Passez les fringues, l'allure et les concerts Club Med: vous avez avec Dan Deacon un prototype. Un prototype de ce mouvement tectonique essentiel survenu autour de l'orée des années 2000 (2003 exactement, si l'on se base sur son premier EP Green Cobra Is Awesome vs. the Sun), et qui a vu passer l'étalon esthétique du state-of-the-art des ordinateurs à la quincaillerie généralisée (Animal Collective en premier sur la liste), et la norme pop du clivage éternel entre les hommes-machines et les hommes-guitares à un bordel sans nom où des furieux duos basse-batterie fringués en fluo se sont mis à faire danser des cortèges d'hommes à barbe intoxiqués à la limonade bio.
C'est d'abord arrivé aux Etats-Unis et c'est tombé tout droit dans l'oreille d'un gamin bizarrement attifé de Long Island, qui bataillait alors entre ses envies de Grande Musique (il a étudié la musique électroacoustique à SUNY Purchase, NY) et le rêve de faire passer la pop électronique au niveau supérieur.

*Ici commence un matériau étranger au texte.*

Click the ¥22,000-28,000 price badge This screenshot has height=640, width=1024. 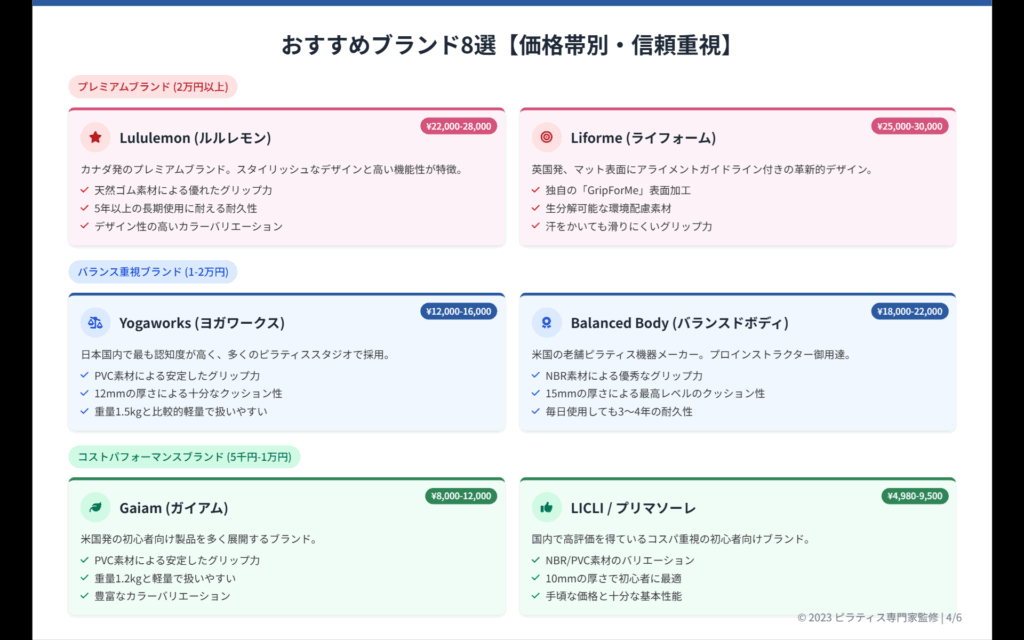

Obnubilé par Terry Riley, travaillé au corps par l'esthétique mutante de la nouvelle génération noise en générale (celle qui dessine, anime, recycle et bidouille les Casio sans distinction) et le collectif Paper Rad en particulier (dont l'émergence musicale s'appelle Extreme Animals), Daniel Deacon a accouché d'un adorable monstre, taillé pour l'ère de doute et d'insécurité en train de débuter. Comme un kit de survie offert à la génération de gamins précaires et surdiplômés en train d'émerger, la musique de Dan Deacon contient tout ce qu'il faut pour lui faire tenir le coup: les mélodies doudou pour se lover, la brutalité du boucan pour se défouler et la grandiloquence solaire pour léviter.
De manière réellement surprenante et sans rien changer de son systeme D (les oscillateurs électroniques glanés dans les décharges, la vie en communauté à Baltimore) il a élevé sa barque (que dis-je, son navire) vers des hauteurs qui auraient été inenvisageables il y a encore une dizaine d'années, notamment en signant pour son nouvel America avec l'institution Domino (Franz Ferdinand, Dirty Projectors, Pavement). Des one-man show exutoires dans les caves d'il y a quelques années, il est passé aux cérémonies à grande (voire très grande) échelle, où ses symphonies pour bruits de synthé écrasés servent moins de beaux tableaux à admirer que de moteurs à réaction pour décoller - du tarmac, du vieux cirque de concert rock, pourquoi pas, quelques dizaines de minutes, de sa peau. Vieux routard weirdo qui a dû subir son propre lot de vertes et de pas mûres, Deacon y joue moins le rôle d'un Maître Loyal que d'un vieux pote croisé un soir d'hiver dans une fête un peu ratée, dont la propre vie sentimentale est un vaste et mystérieux désert mais qui vous pousse quand même sur le dancefloor quand passe son morceau préféré de Brandy & Monica. Des deux côtés de la lisière, c'est l'un des seuls spectacles merveilleux que le triste empire indie a à nous offrir à ce moment crucial de sa déconfiture, et c'est bien moins trivial que ça en a l'air. Comme il l'explicite à merveille sur les suites ambitieuses et pétries de Great American Music (axe Charles Ives - John Fahey - Steve Reich) d'America, Deacon est un homo americanus avant tout. A ce titre, il est à l'avant-poste du shift civilisationnel qui est en train de faire muter les jeunesses occidentales du monde entier de cohortes arrogantes et conquérantes en nuées au coeur blessé.